Previous studies have shown that tolerance develops to a greater degree in male compared to female rats. The midbrain periaqueductal gray (PAG), and its descending projections to the rostral ventromedial medulla (RVM), provides an essential neural circuit for the antinociceptive effects of opiates and has been implicated in the development of tolerance to morphine. We have previously reported that systemic morphine administration activates a greater proportion of PAG-RVM neurons in male versus female rats; our hypothesis is that if the PAG-RVM pathway is essential for the development of morphine tolerance, then (1) morphine activation of the PAG-RVM pathway should decline as tolerance develops, and (2) sex differences should be reflected as a greater decline in males. These hypotheses were tested using behavioral and neuroanatomical techniques to map the activation of the PAG-RVM pathway during the development of tolerance to repeated morphine administration (4.5 mg/kg; s.c.). We found that as male rats develop tolerance (D50 increased from 3.0 to 6.3 mg/kg), there was no significant decline in the overall activation of the PAG, however, there was a steady decline in the percentage of PAG-RVM output neurons activated by morphine. This reduction occurred in males only; there was no significant decline in the activity of PAG-RVM output neurons in females. These data demonstrate that the greater development of tolerance to morphine administration in male rats corresponds with a significant reduction in the activation of the PAG-RVM circuit. Our results provide additional data demonstrating a central role for the PAG in morphine tolerance.

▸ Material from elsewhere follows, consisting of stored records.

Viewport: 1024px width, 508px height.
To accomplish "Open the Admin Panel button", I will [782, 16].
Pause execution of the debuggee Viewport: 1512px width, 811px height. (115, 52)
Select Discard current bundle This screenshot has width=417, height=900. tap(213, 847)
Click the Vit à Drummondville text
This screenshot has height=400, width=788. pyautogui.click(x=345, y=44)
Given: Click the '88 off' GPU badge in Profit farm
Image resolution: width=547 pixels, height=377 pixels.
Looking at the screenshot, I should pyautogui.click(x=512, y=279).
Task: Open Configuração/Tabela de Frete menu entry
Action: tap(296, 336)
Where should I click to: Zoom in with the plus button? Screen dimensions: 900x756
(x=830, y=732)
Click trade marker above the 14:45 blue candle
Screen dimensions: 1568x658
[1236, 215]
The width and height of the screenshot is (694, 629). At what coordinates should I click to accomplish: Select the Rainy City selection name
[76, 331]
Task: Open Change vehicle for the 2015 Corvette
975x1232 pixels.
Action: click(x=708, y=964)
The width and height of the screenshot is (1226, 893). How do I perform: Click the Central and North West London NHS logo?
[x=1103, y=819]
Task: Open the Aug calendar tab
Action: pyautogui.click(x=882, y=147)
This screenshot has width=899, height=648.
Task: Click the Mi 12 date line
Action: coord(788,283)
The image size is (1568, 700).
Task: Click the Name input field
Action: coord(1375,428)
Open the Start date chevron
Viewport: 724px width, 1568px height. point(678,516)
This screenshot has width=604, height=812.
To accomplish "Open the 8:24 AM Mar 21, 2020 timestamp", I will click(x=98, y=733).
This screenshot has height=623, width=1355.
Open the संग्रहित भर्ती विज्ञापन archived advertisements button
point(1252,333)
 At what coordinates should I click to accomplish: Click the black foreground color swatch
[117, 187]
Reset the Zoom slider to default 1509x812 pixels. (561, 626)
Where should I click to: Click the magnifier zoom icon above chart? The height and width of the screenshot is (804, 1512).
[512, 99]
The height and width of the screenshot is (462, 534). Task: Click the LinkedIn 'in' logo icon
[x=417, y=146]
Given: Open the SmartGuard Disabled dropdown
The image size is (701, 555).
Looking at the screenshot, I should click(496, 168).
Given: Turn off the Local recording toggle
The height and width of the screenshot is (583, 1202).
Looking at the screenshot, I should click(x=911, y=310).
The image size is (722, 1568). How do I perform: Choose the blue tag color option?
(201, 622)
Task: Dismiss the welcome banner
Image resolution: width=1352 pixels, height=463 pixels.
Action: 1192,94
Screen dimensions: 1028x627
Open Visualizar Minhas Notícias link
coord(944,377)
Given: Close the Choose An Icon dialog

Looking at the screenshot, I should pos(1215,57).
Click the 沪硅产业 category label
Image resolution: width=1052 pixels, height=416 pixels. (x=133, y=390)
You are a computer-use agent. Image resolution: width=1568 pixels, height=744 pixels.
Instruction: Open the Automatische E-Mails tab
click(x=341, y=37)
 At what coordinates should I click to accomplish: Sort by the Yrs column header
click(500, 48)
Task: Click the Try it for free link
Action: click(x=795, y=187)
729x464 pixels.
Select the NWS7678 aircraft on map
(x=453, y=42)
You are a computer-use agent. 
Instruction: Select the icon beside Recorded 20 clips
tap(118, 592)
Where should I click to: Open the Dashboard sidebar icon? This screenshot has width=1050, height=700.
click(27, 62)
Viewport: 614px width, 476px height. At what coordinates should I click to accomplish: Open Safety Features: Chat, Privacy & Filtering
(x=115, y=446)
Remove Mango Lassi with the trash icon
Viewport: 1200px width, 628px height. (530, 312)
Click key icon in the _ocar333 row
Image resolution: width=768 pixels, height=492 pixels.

Female Rats are More Vulnerable to the Long-Term Consequences of Neonatal Inflammatory Injury

Jamie L. LaPrairie et al. — Tue, 23 Apr 2013 07:10:42 PDT

Premature infants are routinely exposed to invasive medical procedures during neonatal intensive care treatment that are largely performed in the absence of anesthetics or analgesics. Data collected to date suggest that exposure to early insult during this time of increased plasticity alters the development of the CNS and influences future pain responses. As previous studies examining the impact of neonatal injury on nociception have been conducted primarily in males, the potential adverse effects on females are not known. Therefore, the present studies were conducted to determine whether neonatal injury differentially impacts male and female sensory thresholds in adulthood. A short lasting inflammatory response was evoked in male and female rats on the day of birth with an injection of carrageenan (CGN; 1% or 2%) into the right hindpaw. Nociceptive thresholds were assessed using a noxious thermal stimulus at both adolescence (P40) and adulthood (P60). A more persistent inflammation was subsequently evoked in adult rats with an intraplantar injection of Complete Freund’s adjuvant (CFA). Neonatally injured females exhibited significantly greater hypoalgesia at P60, and displayed enhanced inflammatory hyperalgesia following re-injury in adulthood compared to neonatally injured males and controls. These results demonstrate that the long-term adverse effects of neonatal injury are exacerbated in females, and may contribute to the higher prevalence, severity and duration of pain syndromes noted in women compared to men.